**The problem**
Which lines make up the answer? Those from the line with "The width and" through the end of the data; reproduce them exactly.

**Collected data entries**
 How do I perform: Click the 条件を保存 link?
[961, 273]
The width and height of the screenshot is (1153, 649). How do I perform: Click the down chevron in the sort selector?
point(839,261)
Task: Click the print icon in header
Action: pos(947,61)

**Final answer**
The width and height of the screenshot is (1153, 649). How do I perform: Click the down chevron in the sort selector?
point(839,261)
Task: Click the print icon in header
Action: pos(947,61)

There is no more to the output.